Background: There is a paucity of type 2 superior labrum anterior and posterior (SLAP) surgical outcomes with prospective data.
Purpose: To prospectively analyze the clinical outcomes of the arthroscopic treatment of type 2 SLAP tears in a young, active patient population, and to determine factors associated with treatment success and failure.
Study design: Case-control study; Level of evidence, 3.
Methods: Over a 4-year period, 225 patients with a type 2 SLAP tear were prospectively enrolled. Two sports/shoulder-fellowship-trained orthopaedic surgeons performed repairs with suture anchors and a vertical suture construct. Patients were excluded if they underwent any additional repairs, including rotator cuff repair, labrum repair outside of the SLAP region, biceps tenodesis or tenotomy, or distal clavicle excision. Dependent variables were preoperative and postoperative assessments with the American Shoulder and Elbow Surgeons (ASES), Single Assessment Numeric Evaluation (SANE), and Western Ontario Shoulder Instability (WOSI) scores and independent physical examinations. A failure analysis was conducted to determine factors associated with failure: age, mechanism of injury, preoperative outcome scores, and smoking. Failure was defined as revision surgery, mean ASES score below 70, or an inability to return to sports and work duties, which was assessed statistically with the Student t test and stepwise logarithmic regression.

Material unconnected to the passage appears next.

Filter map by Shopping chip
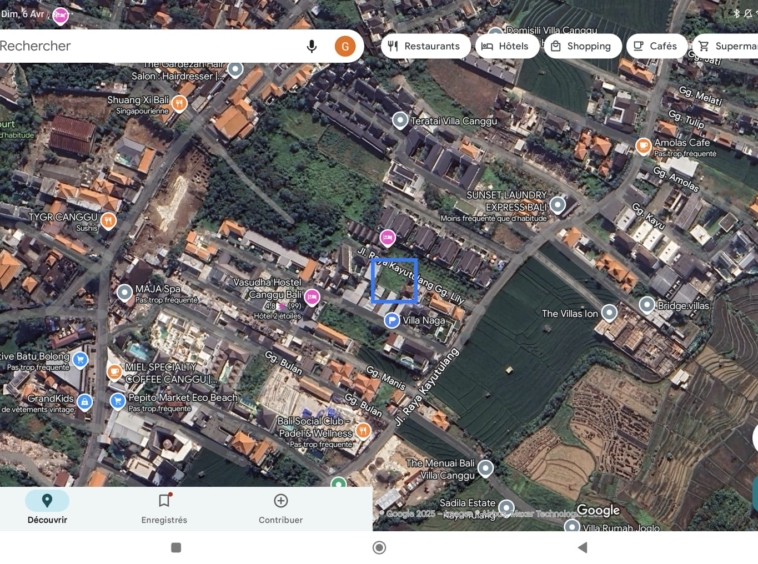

Results: There were 179 of 225 patients who completed the follow-up for the study (80%) at a mean of 40.4 months (range, 26-62 months). The mean preoperative scores (WOSI, 54%; SANE, 50%; ASES, 65) improved postoperatively (WOSI, 82%; SANE, 85%; ASES, 88) (P < .01). The mean postoperative range of motion was 159° of flexion, 151° of abduction, and 51° of external rotation at the side, which was less than the mean preoperative range of motion (164° of flexion, 166° of abduction, and 56° of external rotation at the side). Of the 179 patients, 66 patients (36.8%) met failure criteria. Fifty patients elected revision surgery. Advanced age within the cohort (>36 years) was the only factor associated with a statistically significant increase in the incidence of failure. Those who were deemed failed had a mean age of 39.2 years (range, 29-45 years) versus those who were deemed healed with a mean age of 29.7 years (range, 18-36 years) (P < .001). The relative risk for failure for patients older than 36 years was 3.45 (95% CI, 2.0-4.9).
Conclusion: Arthroscopic SLAP repair provides a clinical and statistically significant improvement in shoulder outcomes. However, a reliable return to the previous activity level is limited; 37% of patients had failure, with a 28% revision rate. Age greater than 36 years was associated with a higher chance of failure. Additional work is necessary to determine the optimal diagnosis, indications, and surgical management for those with SLAP injuries.